Bon fait prolixité fuir.

Jamais auteur n’observa plus mal son propre précepte ; mais, parmi cette multitude d’épisodes, nous trouverons des passages beaucoup plus curieux et même des morceaux de poésie beaucoup mieux frappés que tout ce qu’a pu nous offrir le doucereux Guillaume de Lorris. Selon M. Leroux de Lincy, ce dernier avait terminé le poème et lui avait donné un dénouement heureux. Amour emblait les clés de la tour où nous avons laissé Bel-Accueil et les remettait à l’Amant[2]. S’il en est ainsi, Jean de Meun a retranché le dénouement pour pouvoir continuer à sa manière l’œuvre de Lorris, ou plutôt pour rattacher un poème de sa façon à un poème dont la renommée était établie ; il a fait comme ces empereurs romains qui coupaient la tête à une statue d’Apollon et de Mars et la remplaçaient par leur propre effigie.

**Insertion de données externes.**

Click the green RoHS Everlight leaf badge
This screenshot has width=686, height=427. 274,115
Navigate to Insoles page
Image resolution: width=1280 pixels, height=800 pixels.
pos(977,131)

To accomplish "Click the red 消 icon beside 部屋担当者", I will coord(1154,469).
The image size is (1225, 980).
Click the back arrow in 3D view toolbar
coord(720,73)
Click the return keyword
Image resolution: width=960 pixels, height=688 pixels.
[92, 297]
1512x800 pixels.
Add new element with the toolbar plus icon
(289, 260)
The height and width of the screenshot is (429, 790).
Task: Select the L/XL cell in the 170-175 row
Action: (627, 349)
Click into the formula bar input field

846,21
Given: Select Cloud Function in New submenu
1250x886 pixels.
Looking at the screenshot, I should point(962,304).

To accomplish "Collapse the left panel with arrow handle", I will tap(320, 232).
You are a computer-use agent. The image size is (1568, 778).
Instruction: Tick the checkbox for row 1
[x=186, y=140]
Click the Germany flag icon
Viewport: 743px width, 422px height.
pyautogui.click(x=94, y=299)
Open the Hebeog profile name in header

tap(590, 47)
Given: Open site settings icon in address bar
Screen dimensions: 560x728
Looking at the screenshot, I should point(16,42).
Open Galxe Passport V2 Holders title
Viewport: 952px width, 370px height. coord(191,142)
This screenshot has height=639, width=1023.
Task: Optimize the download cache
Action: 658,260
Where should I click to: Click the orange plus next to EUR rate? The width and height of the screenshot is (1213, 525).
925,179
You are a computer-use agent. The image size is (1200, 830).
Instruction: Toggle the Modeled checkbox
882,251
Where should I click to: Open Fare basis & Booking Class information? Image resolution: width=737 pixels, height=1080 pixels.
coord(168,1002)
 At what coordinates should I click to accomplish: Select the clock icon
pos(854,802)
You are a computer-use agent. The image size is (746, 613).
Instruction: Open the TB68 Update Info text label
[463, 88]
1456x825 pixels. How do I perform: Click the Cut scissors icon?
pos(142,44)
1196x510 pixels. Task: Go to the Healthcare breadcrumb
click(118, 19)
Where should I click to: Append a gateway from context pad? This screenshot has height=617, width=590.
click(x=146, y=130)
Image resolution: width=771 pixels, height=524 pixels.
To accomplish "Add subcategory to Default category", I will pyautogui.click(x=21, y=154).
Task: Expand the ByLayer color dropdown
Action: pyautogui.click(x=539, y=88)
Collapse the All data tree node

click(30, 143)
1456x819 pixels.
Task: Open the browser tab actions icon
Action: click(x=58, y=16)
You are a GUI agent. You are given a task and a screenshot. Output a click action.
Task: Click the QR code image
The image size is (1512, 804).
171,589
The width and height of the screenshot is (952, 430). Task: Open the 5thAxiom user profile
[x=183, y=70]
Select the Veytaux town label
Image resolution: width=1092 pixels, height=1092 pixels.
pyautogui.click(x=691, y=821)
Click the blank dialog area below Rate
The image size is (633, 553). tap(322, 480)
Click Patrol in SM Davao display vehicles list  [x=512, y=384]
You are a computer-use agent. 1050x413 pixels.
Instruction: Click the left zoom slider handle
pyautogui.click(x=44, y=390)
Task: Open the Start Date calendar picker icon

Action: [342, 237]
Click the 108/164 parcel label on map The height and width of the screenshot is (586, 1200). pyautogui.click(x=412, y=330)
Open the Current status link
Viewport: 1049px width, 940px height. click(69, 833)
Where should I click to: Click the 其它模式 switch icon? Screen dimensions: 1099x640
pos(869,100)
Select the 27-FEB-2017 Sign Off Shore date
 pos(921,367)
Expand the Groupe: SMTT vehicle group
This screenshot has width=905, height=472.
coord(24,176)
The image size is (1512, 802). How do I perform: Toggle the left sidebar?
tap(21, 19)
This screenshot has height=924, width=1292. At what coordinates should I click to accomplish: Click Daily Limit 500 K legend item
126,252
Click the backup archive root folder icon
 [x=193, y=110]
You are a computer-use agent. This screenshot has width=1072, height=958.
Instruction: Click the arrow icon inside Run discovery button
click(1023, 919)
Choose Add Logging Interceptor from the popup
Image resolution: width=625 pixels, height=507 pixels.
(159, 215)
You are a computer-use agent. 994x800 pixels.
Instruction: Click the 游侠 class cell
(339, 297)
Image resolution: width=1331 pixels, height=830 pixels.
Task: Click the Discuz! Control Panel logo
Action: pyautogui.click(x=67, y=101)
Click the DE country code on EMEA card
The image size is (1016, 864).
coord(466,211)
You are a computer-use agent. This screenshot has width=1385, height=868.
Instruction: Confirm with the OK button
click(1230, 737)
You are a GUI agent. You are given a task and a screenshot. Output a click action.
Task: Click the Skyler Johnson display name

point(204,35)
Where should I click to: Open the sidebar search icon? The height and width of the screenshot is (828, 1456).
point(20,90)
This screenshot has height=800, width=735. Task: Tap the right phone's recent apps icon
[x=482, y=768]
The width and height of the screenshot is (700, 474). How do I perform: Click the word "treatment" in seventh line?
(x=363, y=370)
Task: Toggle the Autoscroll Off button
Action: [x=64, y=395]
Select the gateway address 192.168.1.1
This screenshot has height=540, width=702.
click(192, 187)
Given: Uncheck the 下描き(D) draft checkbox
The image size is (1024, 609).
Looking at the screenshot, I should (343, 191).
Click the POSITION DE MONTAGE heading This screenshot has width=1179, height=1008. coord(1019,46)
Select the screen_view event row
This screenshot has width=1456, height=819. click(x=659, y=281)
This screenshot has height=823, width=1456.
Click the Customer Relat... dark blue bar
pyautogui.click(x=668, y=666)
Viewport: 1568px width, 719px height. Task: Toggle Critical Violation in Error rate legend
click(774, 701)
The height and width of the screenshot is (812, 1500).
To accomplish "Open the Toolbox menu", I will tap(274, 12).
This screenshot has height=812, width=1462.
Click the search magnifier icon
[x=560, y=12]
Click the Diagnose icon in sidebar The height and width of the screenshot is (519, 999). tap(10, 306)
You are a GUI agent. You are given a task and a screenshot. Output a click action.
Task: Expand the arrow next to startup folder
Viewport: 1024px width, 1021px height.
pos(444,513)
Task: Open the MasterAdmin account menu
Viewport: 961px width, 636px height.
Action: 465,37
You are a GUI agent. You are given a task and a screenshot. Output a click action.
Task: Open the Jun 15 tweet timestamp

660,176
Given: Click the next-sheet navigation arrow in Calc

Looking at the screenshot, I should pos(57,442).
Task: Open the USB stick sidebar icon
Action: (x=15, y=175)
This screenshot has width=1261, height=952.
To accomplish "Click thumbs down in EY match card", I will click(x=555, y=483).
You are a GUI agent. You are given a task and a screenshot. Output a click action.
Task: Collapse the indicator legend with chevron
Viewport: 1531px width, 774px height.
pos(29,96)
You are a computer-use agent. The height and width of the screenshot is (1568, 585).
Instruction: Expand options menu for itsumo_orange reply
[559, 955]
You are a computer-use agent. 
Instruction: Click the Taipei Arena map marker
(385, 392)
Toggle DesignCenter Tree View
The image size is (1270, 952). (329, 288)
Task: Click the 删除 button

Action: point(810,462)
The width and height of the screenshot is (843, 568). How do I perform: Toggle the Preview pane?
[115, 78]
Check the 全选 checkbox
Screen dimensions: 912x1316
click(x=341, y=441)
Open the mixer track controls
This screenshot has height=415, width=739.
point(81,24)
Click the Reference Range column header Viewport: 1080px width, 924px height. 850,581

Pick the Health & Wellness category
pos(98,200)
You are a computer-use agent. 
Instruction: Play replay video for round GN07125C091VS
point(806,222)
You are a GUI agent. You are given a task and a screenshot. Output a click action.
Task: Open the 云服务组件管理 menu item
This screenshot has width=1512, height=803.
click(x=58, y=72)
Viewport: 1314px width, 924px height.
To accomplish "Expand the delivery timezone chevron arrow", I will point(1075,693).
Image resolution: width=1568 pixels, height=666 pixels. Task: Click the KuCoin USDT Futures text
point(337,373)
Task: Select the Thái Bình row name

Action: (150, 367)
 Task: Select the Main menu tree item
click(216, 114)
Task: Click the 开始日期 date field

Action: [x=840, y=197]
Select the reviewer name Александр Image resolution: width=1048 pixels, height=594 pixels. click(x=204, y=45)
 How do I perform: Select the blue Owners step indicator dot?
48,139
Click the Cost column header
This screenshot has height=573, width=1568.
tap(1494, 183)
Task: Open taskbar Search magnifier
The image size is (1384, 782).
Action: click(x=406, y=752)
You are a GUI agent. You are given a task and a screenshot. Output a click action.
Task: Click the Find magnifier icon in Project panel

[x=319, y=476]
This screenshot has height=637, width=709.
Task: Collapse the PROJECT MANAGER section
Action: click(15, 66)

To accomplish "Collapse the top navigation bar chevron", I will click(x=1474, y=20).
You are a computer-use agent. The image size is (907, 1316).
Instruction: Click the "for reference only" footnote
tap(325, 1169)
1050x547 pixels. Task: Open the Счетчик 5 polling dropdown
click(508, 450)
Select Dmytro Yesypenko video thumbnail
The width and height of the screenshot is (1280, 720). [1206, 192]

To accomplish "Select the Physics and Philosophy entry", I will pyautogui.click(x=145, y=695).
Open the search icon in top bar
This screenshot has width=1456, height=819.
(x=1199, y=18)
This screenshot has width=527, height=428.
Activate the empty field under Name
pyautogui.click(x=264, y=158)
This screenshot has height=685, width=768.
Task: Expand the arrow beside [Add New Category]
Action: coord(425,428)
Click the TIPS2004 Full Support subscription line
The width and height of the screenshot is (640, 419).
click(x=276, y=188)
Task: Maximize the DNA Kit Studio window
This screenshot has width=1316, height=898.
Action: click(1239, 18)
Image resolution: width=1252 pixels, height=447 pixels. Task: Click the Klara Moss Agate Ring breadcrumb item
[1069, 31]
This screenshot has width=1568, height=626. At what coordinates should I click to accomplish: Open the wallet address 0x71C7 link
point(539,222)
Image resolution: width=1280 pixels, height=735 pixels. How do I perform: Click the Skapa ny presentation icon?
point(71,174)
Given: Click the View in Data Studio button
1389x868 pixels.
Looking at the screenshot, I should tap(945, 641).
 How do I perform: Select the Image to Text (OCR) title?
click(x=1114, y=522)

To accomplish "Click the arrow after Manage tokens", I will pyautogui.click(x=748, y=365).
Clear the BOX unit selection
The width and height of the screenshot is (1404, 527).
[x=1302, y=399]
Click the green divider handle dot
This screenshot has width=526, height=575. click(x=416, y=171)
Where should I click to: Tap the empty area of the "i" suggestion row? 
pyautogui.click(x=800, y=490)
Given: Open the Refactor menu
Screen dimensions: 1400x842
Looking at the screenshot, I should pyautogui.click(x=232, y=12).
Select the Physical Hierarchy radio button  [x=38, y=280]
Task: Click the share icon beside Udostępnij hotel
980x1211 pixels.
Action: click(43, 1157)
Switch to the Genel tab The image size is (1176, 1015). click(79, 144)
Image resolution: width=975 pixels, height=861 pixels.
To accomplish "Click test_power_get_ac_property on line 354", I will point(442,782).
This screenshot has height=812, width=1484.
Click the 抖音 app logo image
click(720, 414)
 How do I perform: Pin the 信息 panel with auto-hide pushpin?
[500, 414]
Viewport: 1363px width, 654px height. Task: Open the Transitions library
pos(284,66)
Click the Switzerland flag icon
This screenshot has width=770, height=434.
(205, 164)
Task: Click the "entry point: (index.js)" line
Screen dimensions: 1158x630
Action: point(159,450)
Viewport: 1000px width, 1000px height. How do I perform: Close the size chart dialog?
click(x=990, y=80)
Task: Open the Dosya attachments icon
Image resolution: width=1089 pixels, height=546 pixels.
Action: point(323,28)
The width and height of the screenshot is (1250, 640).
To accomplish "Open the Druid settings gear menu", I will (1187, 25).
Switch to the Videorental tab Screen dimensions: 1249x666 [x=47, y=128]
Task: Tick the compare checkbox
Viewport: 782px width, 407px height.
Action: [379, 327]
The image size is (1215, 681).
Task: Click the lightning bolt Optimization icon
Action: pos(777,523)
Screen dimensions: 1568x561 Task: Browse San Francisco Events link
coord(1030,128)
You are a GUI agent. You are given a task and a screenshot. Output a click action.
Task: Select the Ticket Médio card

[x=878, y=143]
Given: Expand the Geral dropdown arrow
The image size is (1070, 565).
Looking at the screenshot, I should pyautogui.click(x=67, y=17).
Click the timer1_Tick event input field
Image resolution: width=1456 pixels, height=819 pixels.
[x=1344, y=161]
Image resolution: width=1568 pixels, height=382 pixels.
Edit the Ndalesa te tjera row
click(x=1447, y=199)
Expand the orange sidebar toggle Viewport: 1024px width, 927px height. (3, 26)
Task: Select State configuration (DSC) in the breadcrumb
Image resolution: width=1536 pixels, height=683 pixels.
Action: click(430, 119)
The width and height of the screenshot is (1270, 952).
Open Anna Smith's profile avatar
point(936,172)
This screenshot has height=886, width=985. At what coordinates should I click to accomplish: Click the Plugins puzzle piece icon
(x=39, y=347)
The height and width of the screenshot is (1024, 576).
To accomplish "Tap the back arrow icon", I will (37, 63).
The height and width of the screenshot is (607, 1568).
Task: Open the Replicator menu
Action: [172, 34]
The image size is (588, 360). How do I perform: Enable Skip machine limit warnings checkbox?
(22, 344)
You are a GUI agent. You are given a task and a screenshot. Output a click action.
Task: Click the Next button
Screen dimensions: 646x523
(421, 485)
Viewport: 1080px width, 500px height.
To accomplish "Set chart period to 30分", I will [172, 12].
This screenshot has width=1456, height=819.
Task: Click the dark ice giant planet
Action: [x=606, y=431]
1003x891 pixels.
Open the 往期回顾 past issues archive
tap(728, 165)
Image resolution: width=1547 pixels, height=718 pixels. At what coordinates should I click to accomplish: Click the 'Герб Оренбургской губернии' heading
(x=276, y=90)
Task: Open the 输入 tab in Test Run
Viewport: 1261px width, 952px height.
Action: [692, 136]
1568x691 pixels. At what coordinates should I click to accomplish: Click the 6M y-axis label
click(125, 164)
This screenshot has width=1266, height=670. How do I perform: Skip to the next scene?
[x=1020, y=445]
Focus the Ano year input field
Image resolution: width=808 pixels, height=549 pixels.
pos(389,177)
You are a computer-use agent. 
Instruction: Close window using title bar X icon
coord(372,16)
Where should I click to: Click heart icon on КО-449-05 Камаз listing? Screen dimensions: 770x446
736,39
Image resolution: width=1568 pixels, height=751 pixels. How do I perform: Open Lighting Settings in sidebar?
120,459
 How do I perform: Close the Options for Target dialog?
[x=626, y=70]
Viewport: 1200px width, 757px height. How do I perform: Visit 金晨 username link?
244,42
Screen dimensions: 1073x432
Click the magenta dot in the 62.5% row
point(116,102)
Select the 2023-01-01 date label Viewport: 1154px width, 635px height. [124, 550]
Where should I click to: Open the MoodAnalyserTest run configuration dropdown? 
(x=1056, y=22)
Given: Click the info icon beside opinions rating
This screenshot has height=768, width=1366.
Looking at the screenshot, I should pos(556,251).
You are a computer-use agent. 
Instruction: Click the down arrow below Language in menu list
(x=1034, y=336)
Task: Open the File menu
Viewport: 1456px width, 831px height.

Au moment où commence le récit de Jean de Meun, l’Amant est au pied de la tour où Bel-Accueil est enfermé. Ce ne sont plus les molles effusions et les tendres désespoirs auxquels Lorris nous avait accoutumés ; Jean de Meun s’annonce par un accent plus résolu. Le désespoir ne va point à l’humeur délibérée du joyeux continuateur ; au contraire, il se réconforte par l’espérance. Sur ces entrefaites reparaît Raison, personnage qui semble de son goût plus qu’il n’était du goût de Lorris. Il l’appelle l’avenante, la belle, et l’écoute avec beaucoup de complaisance et de patience, car elle parle longtemps. Raison, qui discourt comme un scolastique, étale une lon-

  1. Cette surabondance de digressions et d’épisodes a encore été augmentée par les interpolations des copistes, interpolations dont se plaint Étienne Pasquier.
  2. Un passage du Roman de la Rose est contraire à cette opinion. Jean de Meun (vers 10586, tom. II, pag. 303, édition de Méon) dit positivement que Guillaume de Lorris s’est arrêté aux vers qui terminent son récit, là où il s’interrompt dans l’édition de Méon. Ceci prouve que Jean de Meun n’a pas eu connaissance du dénouement attribué à Guillaume de Lorris par M. Leroux de Lincy. Peut-être ce dénouement a été ajouté dans le manuscrit où il se trouve par un auteur inconnu, qui l’a donné comme de Lorris, à moins qu’on ne suppose que Jean de Meun, en le passant sous silence, ait voulu anéantir le souvenir d’un dénouement que tout son ouvrage avait pour but de remplacer.